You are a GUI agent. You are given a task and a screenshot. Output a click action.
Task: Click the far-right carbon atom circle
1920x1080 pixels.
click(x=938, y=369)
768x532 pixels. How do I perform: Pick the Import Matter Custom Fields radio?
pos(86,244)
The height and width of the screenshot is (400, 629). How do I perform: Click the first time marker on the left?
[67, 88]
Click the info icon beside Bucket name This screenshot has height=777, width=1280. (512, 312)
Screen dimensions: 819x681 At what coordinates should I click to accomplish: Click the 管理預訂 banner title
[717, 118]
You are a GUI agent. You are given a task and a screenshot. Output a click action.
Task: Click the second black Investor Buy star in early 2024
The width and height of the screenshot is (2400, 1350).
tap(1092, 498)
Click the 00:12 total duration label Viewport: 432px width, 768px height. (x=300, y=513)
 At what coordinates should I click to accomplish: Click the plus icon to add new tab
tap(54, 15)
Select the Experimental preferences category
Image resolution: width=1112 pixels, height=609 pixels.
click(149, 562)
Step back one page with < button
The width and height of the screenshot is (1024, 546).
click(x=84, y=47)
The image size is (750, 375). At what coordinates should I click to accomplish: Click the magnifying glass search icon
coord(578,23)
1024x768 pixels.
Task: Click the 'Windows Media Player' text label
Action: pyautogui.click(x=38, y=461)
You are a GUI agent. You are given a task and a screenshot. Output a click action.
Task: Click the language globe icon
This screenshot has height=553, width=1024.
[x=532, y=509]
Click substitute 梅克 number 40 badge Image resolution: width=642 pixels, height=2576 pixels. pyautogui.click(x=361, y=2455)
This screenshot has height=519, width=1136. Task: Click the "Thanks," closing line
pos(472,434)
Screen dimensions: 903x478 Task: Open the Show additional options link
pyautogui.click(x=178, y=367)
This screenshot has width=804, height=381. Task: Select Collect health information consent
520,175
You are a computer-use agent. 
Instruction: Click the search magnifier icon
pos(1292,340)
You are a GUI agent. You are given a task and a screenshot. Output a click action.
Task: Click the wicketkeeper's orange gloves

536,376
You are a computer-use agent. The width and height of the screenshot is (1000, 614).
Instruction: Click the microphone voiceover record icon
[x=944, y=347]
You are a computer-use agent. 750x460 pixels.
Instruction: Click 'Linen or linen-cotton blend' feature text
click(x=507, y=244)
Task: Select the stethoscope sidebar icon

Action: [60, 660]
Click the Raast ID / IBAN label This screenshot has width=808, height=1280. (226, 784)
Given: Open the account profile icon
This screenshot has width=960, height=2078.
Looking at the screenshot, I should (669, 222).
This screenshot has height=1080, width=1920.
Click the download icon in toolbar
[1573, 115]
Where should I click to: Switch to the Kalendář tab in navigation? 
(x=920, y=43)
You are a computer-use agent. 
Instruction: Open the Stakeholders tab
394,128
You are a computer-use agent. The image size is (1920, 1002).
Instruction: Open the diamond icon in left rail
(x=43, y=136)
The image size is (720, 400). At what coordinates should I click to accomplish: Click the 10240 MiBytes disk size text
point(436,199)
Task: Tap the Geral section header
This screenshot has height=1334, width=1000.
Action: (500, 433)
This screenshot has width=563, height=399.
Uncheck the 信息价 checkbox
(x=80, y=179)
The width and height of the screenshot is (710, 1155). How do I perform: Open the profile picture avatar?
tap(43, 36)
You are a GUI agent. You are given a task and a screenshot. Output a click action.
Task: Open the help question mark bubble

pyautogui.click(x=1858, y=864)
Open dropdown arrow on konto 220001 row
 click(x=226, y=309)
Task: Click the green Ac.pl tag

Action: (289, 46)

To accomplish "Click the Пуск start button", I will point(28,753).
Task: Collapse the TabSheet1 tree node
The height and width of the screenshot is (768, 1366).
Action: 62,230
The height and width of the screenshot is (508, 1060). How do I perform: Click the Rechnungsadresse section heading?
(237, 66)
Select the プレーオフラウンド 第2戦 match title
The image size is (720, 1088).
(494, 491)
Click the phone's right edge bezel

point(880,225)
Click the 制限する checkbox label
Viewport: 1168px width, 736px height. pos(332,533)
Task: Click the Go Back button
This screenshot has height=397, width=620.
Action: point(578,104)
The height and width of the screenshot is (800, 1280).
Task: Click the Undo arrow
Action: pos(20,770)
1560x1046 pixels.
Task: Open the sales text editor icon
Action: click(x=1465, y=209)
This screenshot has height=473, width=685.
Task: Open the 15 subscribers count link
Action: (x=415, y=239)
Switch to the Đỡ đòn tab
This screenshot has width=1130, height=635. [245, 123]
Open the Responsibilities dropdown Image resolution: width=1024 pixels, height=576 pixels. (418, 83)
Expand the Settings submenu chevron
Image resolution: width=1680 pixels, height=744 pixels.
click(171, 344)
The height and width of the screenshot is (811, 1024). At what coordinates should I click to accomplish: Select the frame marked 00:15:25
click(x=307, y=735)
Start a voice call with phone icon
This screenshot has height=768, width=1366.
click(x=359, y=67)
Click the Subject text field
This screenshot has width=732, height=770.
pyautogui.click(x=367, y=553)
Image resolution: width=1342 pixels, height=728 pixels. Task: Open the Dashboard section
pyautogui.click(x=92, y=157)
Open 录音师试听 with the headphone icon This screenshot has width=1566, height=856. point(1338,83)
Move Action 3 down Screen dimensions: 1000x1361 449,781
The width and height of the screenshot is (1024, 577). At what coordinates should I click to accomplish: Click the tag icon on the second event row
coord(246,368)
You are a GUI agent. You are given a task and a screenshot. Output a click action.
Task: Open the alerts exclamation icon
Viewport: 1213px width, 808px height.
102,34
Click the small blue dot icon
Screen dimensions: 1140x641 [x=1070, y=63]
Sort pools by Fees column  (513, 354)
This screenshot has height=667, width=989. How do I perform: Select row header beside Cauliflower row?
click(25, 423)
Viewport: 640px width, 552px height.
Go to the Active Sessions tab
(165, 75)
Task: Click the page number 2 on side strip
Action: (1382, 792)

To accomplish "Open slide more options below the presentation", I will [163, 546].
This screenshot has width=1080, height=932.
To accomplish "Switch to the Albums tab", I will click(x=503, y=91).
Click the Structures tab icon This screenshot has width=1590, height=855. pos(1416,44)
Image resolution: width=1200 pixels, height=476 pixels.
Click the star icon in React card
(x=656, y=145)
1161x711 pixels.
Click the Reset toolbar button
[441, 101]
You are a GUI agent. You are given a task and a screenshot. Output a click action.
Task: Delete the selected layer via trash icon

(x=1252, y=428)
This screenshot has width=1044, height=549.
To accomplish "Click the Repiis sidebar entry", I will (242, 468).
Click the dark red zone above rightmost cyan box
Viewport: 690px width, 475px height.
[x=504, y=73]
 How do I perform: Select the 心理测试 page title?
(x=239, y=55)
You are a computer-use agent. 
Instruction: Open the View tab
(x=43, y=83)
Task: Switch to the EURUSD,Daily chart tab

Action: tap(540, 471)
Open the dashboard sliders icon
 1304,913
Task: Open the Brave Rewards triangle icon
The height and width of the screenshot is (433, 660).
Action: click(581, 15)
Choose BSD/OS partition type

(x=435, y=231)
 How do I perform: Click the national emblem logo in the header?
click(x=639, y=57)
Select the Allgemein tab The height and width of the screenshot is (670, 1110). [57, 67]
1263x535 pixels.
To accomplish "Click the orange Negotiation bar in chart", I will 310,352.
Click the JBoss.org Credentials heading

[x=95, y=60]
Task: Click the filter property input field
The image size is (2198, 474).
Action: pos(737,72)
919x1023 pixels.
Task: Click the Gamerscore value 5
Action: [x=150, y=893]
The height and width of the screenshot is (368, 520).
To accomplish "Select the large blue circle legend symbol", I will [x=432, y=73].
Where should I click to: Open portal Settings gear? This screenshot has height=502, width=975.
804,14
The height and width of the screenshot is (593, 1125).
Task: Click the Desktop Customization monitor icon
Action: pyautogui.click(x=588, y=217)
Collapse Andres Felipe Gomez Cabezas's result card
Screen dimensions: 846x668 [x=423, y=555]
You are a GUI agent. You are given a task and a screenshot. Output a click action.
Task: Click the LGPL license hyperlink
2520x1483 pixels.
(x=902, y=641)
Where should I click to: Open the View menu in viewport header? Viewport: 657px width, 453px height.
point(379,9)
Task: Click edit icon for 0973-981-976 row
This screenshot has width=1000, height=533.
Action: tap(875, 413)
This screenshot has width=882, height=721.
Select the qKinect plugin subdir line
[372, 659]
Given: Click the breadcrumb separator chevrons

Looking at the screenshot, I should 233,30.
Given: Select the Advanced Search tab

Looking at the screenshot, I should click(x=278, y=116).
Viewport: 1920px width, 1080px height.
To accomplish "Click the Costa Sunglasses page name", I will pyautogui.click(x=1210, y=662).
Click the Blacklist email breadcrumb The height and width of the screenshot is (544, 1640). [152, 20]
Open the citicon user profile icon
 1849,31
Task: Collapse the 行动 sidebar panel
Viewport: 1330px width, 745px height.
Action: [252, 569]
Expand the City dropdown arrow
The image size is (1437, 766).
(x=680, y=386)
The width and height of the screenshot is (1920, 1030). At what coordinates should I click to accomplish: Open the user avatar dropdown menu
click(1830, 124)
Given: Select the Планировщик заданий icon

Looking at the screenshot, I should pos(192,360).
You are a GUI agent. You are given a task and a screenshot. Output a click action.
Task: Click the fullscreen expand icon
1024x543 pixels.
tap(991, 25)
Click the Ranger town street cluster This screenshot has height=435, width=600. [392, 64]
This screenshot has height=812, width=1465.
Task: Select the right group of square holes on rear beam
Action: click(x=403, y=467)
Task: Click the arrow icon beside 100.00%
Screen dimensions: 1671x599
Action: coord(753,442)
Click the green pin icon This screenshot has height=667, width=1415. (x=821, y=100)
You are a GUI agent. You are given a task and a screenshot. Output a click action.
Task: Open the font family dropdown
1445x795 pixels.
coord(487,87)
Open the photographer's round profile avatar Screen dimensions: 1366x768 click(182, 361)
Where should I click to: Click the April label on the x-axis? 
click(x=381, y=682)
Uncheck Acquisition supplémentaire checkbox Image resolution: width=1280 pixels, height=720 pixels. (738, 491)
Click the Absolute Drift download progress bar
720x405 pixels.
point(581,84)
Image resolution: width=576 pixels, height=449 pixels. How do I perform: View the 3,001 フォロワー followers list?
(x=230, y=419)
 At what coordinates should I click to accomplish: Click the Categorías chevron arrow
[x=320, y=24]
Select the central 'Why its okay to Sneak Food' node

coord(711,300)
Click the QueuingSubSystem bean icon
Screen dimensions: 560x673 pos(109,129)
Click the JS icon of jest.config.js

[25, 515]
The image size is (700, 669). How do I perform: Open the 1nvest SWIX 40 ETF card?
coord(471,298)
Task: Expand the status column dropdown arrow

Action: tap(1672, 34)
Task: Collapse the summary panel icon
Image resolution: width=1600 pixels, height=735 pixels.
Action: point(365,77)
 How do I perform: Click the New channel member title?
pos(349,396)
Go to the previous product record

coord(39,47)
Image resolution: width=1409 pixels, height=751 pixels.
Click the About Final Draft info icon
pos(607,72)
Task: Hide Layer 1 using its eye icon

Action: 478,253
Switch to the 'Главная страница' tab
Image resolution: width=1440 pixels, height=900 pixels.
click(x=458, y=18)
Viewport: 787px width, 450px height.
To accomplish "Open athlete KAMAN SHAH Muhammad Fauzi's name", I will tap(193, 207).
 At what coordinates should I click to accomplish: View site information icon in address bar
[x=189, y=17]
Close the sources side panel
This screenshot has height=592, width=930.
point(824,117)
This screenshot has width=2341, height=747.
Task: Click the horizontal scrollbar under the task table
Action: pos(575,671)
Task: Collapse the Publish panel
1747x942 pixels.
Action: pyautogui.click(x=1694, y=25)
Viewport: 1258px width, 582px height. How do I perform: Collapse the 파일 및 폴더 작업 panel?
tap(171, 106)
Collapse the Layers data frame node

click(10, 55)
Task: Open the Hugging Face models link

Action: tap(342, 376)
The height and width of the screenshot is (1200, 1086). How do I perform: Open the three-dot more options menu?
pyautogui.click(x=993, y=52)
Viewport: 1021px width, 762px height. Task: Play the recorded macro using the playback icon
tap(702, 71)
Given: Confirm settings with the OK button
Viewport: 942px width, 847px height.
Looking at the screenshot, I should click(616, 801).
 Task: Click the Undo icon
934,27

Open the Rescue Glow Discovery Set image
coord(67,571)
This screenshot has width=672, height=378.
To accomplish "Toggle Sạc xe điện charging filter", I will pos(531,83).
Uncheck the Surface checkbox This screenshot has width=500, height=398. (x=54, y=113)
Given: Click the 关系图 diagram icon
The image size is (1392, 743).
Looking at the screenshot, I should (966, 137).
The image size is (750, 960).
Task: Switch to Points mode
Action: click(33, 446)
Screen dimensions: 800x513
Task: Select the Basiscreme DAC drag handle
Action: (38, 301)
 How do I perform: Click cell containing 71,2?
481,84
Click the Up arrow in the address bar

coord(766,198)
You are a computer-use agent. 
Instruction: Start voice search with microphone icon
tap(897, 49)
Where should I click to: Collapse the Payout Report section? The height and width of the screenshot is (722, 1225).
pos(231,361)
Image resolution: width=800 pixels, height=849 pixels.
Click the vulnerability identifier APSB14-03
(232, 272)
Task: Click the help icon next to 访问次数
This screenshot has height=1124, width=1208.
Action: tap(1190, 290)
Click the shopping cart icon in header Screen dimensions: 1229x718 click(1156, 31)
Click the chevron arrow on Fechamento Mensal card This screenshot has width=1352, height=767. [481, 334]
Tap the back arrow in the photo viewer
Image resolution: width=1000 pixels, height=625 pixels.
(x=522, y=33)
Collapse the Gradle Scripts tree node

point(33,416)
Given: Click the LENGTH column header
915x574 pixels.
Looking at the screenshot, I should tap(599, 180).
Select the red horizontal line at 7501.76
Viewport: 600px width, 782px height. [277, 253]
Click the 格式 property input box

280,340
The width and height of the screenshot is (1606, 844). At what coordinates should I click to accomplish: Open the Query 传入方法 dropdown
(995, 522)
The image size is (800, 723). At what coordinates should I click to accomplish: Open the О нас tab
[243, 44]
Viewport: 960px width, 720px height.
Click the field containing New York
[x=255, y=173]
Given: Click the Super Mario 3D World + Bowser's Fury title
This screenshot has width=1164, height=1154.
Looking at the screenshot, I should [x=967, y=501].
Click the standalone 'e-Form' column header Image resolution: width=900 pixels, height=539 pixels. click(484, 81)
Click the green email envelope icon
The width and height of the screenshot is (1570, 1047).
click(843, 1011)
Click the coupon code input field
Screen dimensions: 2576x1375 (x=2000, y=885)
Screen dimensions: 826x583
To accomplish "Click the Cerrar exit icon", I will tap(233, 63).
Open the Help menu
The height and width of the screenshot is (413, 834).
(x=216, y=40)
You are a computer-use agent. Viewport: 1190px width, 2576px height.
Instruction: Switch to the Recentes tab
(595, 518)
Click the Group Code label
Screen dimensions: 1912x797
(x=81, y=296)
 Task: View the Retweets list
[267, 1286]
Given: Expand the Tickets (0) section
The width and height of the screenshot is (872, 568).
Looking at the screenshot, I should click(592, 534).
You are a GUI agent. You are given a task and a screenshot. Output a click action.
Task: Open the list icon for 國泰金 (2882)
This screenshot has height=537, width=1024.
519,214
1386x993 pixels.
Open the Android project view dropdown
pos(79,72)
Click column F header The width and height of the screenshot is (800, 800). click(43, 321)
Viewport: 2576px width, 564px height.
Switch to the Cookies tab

--- --- ---

_PROMPT:_
All lines in the data above from the one with "This screenshot has height=592, width=930." through the one with "Task: Collapse the Publish panel" must be repeated exactly, and no others.

_SOLUTION FOR THIS EXERCISE:_
This screenshot has height=592, width=930.
point(824,117)
This screenshot has width=2341, height=747.
Task: Click the horizontal scrollbar under the task table
Action: pos(575,671)
Task: Collapse the Publish panel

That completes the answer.